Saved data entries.
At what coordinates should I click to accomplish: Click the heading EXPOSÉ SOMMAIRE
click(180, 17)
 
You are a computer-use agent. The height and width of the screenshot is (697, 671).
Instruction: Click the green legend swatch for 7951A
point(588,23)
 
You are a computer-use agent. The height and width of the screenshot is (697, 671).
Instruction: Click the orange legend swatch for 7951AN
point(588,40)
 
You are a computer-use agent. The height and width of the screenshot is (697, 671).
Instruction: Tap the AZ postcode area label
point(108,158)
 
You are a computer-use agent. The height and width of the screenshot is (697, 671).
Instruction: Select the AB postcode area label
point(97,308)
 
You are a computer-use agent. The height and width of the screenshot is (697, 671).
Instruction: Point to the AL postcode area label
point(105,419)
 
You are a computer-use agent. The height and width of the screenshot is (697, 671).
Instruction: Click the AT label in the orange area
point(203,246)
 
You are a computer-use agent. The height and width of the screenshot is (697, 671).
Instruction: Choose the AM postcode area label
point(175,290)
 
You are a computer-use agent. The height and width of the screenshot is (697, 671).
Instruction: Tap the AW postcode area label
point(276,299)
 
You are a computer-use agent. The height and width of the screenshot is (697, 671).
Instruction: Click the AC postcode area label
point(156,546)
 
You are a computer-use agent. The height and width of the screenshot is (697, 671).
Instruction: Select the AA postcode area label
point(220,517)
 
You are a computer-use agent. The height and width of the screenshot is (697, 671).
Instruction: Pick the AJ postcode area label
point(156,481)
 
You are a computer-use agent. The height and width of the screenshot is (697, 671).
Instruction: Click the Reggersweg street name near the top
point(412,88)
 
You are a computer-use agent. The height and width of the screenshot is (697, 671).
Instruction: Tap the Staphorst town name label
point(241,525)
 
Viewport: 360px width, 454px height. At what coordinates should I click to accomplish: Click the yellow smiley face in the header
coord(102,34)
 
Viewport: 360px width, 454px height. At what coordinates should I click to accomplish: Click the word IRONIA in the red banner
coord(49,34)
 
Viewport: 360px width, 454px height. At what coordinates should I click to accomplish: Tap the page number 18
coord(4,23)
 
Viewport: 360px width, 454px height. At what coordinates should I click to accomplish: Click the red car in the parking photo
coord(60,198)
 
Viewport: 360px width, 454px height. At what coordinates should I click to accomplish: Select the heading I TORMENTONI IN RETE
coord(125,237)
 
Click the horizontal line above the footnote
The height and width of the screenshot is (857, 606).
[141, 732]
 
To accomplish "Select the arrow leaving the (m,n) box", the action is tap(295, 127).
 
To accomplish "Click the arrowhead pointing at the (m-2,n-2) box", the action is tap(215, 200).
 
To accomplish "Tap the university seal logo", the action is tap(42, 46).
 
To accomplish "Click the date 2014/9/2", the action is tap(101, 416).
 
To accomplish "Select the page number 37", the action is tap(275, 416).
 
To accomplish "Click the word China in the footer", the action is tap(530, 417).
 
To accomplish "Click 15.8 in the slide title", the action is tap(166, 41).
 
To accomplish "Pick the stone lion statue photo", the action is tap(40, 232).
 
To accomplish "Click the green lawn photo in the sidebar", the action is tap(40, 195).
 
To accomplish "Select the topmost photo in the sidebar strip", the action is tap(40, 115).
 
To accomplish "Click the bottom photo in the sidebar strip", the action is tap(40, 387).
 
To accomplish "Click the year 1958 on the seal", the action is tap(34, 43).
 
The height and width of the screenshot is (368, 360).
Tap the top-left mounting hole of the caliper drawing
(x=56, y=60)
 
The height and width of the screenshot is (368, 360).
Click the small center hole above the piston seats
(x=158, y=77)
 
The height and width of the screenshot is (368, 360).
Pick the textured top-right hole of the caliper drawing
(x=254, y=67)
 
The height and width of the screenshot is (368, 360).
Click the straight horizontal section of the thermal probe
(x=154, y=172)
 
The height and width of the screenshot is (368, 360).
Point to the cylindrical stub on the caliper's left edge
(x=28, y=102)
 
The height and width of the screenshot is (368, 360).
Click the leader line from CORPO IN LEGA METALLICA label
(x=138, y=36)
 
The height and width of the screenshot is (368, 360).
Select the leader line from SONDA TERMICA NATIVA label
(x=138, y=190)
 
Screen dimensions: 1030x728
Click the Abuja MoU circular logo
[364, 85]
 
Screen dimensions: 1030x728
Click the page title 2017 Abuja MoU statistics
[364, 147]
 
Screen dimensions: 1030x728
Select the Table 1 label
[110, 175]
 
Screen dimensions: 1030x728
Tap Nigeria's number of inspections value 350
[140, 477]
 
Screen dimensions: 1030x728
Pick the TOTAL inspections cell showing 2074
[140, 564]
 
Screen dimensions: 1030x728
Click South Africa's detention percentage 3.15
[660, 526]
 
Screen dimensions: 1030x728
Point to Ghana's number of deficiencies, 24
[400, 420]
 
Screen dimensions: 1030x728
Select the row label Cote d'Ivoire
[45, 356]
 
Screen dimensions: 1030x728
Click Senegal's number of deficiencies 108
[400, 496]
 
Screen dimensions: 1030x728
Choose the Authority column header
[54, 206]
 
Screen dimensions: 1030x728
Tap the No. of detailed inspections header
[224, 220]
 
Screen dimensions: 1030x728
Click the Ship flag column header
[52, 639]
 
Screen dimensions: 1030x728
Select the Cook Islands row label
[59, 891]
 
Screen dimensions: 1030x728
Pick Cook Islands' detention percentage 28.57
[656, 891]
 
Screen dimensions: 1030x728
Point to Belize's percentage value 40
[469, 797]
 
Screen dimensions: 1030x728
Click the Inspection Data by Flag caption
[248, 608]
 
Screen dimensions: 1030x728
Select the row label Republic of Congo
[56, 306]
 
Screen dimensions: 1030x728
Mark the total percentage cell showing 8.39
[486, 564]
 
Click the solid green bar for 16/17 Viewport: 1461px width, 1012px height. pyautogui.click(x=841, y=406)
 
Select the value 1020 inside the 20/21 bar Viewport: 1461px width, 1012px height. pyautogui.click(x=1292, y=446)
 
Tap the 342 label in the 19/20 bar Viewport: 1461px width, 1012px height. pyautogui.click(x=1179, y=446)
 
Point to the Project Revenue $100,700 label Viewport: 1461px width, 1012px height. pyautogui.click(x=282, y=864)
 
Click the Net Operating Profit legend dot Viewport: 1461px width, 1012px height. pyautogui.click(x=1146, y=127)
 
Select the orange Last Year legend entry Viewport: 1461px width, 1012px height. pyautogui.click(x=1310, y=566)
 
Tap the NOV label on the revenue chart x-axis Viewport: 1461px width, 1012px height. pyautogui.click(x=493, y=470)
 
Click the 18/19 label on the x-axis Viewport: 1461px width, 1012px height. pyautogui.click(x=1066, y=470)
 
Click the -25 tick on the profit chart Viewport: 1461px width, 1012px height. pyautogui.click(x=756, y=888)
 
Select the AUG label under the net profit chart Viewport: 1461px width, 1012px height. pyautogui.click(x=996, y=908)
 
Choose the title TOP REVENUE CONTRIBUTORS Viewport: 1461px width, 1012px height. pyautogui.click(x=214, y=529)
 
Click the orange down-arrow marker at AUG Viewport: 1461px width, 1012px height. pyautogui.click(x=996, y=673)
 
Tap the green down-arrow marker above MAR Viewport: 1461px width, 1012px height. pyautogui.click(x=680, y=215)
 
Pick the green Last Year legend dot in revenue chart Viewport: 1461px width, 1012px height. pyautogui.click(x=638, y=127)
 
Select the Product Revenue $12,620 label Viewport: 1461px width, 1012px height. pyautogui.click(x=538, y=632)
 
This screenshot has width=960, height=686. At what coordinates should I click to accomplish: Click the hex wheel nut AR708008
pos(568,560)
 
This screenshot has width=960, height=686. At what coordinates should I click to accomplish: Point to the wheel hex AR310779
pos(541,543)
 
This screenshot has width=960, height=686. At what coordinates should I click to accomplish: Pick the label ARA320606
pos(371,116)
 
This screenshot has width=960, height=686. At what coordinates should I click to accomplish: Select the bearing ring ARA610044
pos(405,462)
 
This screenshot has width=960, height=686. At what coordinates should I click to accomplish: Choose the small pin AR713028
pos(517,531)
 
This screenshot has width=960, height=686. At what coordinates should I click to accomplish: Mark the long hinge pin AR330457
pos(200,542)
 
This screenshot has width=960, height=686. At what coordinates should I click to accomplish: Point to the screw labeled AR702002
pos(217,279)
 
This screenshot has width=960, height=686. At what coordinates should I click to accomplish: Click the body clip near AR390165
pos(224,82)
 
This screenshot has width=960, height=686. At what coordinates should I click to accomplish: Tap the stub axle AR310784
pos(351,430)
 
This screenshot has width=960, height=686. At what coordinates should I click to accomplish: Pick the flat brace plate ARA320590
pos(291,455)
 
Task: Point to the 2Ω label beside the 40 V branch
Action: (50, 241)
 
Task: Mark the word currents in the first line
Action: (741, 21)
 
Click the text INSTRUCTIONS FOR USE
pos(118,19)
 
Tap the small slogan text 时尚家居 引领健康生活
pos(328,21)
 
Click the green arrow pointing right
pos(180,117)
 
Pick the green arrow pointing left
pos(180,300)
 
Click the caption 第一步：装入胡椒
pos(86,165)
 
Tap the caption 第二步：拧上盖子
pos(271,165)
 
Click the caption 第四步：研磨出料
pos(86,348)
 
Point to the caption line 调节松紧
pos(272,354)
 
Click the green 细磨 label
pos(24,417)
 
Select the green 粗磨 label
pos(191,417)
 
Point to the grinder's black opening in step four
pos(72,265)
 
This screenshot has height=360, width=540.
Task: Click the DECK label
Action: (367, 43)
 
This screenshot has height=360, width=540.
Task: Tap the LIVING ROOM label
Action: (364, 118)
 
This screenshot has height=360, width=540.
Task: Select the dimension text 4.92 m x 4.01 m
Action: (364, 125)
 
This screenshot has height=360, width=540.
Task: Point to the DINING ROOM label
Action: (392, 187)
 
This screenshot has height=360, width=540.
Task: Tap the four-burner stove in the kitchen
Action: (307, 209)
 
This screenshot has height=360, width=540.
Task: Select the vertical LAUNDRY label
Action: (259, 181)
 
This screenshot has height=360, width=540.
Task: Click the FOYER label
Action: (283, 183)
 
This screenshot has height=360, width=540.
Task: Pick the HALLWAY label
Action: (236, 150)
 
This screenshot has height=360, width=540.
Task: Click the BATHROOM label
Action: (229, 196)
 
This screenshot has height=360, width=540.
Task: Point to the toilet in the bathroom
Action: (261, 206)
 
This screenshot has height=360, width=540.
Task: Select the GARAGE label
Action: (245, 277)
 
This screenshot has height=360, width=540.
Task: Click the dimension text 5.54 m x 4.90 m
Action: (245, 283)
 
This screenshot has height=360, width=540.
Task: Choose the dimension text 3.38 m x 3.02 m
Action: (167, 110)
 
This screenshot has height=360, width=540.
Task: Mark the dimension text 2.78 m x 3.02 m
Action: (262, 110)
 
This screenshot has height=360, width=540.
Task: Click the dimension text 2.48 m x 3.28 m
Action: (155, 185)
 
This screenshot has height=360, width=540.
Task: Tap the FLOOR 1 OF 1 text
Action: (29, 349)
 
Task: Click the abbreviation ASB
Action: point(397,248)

Brief. Format the material from its first line through the line containing "point(588,40)" as a numbered list, omitting blank lines.

Response.
1. At what coordinates should I click to accomplish: Click the heading EXPOSÉ SOMMAIRE
2. click(180, 17)
3. You are a computer-use agent. The height and width of the screenshot is (697, 671).
4. Instruction: Click the green legend swatch for 7951A
5. point(588,23)
6. You are a computer-use agent. The height and width of the screenshot is (697, 671).
7. Instruction: Click the orange legend swatch for 7951AN
8. point(588,40)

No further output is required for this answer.